◆ **TASK DESCRIPTION**: Look for the word "profile" in the entries and copy every line where it shows up.

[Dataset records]
##############################
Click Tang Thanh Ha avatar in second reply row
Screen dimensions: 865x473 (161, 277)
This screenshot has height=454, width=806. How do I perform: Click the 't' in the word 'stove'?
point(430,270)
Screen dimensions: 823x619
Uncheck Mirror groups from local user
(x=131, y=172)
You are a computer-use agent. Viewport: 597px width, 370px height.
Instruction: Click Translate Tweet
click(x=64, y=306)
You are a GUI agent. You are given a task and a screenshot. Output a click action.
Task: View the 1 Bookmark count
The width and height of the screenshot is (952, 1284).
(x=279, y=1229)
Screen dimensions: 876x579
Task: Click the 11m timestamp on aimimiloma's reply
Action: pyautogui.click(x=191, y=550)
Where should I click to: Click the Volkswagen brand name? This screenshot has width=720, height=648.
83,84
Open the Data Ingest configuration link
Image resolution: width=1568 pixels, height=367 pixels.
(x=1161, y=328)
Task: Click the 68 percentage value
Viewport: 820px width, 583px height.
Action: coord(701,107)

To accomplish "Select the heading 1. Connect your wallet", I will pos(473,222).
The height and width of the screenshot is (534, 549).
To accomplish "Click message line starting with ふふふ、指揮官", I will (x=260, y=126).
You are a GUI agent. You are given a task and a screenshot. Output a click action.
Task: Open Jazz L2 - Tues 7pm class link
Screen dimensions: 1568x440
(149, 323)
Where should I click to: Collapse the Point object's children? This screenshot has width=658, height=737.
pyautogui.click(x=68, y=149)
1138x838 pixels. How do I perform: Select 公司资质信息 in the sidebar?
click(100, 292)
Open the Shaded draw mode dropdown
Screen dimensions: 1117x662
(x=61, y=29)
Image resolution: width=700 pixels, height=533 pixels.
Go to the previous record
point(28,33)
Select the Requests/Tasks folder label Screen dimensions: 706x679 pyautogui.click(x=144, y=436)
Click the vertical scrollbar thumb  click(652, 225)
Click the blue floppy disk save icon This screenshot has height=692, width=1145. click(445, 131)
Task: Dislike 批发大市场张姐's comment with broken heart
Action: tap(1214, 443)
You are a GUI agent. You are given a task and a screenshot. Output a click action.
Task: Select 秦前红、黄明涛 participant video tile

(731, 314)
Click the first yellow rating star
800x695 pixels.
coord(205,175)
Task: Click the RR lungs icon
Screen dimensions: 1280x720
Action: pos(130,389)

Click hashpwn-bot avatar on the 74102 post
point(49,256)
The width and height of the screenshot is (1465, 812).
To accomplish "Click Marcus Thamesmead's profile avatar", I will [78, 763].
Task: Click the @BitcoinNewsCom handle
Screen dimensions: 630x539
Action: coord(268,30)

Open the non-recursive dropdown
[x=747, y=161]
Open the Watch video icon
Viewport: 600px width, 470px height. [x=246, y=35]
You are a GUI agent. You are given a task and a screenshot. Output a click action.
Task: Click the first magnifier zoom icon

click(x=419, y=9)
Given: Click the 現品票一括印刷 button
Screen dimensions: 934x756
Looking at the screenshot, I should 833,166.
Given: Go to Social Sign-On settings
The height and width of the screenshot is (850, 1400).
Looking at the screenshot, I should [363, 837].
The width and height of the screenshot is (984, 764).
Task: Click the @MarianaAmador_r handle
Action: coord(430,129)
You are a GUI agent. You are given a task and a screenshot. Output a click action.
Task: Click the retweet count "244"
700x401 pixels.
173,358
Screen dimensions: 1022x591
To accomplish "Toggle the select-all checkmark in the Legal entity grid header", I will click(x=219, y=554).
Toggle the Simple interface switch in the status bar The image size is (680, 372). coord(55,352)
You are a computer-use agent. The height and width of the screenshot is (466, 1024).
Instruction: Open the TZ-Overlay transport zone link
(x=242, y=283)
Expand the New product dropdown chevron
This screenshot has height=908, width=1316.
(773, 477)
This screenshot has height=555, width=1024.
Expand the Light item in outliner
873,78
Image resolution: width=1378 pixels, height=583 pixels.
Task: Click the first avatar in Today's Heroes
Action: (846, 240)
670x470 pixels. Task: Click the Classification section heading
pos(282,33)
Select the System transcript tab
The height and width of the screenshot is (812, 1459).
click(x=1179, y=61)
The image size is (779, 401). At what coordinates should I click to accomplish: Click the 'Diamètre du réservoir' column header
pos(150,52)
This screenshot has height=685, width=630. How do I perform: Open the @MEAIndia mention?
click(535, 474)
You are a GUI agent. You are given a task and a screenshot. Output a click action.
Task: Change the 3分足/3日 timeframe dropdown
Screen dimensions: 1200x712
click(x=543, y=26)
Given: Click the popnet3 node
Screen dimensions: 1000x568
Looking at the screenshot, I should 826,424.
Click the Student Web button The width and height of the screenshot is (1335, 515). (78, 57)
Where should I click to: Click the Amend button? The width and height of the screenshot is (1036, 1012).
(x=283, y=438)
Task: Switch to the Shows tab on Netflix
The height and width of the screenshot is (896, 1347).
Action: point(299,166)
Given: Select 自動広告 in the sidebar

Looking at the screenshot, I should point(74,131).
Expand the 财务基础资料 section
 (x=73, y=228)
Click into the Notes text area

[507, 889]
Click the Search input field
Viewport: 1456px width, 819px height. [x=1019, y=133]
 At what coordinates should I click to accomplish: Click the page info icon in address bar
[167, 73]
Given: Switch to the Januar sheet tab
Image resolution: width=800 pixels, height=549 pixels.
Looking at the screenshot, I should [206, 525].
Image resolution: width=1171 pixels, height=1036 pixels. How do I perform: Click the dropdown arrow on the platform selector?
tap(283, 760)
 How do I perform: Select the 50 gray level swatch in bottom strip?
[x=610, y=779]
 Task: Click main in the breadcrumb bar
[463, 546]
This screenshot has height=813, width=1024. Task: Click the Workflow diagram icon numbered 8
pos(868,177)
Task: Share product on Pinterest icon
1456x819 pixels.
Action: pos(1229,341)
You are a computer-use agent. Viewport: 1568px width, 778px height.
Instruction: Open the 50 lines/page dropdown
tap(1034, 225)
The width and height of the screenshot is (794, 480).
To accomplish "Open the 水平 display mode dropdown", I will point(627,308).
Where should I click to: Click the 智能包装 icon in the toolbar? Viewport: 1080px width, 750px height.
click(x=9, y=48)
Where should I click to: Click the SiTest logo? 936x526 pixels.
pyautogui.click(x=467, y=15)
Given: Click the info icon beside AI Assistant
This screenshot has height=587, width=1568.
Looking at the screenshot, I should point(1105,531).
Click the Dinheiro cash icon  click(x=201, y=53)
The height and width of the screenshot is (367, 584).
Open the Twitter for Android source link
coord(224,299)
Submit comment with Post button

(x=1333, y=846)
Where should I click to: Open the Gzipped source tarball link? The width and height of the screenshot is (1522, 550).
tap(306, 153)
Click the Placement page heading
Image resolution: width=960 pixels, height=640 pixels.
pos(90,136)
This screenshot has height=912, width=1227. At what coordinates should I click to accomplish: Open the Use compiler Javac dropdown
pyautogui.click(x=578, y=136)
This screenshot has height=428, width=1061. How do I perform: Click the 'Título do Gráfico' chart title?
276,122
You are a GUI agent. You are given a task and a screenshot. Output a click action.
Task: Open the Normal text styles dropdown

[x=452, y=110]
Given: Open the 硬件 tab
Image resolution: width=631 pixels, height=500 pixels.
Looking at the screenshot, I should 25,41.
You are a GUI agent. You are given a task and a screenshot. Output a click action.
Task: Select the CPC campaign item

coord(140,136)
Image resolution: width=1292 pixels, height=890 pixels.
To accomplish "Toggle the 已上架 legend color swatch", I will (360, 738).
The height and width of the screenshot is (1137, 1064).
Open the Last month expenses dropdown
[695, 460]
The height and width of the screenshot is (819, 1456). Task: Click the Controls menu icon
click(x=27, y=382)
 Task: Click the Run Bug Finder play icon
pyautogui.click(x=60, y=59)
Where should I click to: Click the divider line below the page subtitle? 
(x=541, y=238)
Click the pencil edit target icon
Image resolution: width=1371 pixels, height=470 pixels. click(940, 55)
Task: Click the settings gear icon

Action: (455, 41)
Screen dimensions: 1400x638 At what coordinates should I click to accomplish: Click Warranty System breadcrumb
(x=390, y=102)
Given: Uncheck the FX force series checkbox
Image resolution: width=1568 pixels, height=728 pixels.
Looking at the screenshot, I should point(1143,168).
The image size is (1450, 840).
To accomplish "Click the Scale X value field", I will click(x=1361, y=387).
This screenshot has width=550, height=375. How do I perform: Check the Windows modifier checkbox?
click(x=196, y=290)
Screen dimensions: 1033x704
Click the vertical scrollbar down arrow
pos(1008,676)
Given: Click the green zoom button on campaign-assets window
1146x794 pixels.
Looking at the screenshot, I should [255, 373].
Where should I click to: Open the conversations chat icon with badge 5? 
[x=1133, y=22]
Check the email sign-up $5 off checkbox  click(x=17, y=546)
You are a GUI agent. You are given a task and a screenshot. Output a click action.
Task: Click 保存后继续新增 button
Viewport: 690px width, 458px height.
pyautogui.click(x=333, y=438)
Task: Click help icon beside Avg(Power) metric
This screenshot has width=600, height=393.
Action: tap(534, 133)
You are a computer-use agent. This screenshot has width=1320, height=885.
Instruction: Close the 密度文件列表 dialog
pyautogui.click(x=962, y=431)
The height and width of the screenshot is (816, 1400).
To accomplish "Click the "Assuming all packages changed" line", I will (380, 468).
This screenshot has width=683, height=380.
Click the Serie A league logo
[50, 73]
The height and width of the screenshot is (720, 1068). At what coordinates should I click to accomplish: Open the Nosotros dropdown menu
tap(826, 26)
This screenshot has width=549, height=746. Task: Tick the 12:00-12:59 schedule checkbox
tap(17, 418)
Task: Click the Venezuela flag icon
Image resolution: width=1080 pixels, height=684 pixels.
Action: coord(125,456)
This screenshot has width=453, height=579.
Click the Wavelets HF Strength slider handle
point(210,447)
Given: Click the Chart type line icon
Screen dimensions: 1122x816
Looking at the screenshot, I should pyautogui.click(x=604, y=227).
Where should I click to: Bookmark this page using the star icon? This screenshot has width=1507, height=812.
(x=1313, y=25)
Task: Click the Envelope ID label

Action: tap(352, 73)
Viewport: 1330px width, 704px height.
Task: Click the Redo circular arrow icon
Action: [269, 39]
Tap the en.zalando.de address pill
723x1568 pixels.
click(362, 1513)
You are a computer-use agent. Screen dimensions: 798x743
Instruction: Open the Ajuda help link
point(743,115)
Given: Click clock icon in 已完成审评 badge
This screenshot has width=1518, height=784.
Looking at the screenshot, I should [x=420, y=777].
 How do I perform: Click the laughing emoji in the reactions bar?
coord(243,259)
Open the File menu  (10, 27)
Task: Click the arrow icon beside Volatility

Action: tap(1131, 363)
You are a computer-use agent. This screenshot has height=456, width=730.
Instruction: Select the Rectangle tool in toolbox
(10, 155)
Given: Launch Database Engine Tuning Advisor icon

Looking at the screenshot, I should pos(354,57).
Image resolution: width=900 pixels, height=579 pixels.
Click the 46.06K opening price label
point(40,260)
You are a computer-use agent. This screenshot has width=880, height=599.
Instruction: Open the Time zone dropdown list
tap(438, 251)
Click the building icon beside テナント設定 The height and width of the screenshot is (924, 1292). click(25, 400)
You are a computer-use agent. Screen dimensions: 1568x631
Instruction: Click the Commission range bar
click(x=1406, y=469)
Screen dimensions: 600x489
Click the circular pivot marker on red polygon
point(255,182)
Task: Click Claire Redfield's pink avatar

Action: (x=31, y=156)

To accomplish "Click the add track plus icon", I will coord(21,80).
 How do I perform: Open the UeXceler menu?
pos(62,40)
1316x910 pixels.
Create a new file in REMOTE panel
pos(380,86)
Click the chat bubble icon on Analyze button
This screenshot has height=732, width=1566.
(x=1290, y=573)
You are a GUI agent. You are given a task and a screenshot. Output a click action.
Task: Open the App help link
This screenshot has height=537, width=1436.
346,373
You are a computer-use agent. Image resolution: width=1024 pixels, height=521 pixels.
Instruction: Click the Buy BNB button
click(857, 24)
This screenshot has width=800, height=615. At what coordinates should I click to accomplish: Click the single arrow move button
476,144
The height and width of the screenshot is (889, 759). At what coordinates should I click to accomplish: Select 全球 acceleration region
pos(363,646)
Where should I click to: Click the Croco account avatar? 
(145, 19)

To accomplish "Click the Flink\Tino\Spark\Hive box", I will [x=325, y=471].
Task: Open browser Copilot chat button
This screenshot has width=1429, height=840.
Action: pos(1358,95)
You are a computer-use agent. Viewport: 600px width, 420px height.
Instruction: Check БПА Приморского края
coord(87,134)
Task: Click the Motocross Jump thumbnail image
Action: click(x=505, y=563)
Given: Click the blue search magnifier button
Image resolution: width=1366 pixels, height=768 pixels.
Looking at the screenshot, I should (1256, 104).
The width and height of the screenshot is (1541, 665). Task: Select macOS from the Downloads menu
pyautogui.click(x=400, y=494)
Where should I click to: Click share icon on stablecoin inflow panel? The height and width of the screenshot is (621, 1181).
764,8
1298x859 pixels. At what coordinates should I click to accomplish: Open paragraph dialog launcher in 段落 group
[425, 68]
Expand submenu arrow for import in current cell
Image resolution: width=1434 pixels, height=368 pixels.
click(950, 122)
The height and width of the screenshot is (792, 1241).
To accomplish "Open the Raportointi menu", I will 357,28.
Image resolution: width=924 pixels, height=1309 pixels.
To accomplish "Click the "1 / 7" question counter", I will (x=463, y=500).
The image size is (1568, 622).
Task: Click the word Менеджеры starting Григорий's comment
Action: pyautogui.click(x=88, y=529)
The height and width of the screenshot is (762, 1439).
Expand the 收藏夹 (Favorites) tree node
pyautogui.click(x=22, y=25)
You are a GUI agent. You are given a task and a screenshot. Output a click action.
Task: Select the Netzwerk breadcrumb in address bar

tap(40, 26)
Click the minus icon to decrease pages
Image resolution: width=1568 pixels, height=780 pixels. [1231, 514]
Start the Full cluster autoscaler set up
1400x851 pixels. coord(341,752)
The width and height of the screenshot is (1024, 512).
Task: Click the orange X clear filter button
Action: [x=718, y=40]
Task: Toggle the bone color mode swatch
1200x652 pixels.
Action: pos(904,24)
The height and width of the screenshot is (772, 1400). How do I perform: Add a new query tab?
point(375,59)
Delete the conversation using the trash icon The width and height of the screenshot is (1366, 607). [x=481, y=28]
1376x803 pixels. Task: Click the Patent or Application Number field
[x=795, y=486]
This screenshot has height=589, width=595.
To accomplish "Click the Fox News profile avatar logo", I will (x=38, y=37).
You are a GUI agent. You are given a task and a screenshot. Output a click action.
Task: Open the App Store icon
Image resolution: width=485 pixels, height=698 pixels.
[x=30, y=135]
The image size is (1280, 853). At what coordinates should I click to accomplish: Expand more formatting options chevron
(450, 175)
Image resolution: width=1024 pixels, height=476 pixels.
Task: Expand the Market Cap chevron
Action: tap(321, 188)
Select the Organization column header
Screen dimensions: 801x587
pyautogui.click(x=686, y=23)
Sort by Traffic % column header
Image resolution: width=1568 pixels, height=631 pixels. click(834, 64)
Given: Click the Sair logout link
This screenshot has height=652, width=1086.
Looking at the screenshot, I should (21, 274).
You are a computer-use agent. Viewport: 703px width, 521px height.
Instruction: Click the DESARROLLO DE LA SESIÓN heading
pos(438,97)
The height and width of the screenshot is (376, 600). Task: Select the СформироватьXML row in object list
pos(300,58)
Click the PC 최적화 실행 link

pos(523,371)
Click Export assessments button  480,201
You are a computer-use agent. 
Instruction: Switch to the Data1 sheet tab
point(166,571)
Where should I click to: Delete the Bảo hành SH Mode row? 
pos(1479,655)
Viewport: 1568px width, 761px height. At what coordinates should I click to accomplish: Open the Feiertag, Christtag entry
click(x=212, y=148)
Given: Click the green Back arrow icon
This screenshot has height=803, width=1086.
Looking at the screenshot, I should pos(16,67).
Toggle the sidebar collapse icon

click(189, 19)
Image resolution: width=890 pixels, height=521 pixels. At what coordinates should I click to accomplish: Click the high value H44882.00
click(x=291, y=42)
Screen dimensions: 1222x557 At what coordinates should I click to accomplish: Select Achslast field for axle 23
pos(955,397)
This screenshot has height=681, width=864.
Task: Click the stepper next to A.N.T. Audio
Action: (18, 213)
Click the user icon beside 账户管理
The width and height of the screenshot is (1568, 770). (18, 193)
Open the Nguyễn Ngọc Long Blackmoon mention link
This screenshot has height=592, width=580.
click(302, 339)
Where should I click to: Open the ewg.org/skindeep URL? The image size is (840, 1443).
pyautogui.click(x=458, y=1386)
##############################
◆ **ANSWER BOX**:
To accomplish "Click Marcus Thamesmead's profile avatar", I will [78, 763].
To accomplish "Click the Fox News profile avatar logo", I will (x=38, y=37).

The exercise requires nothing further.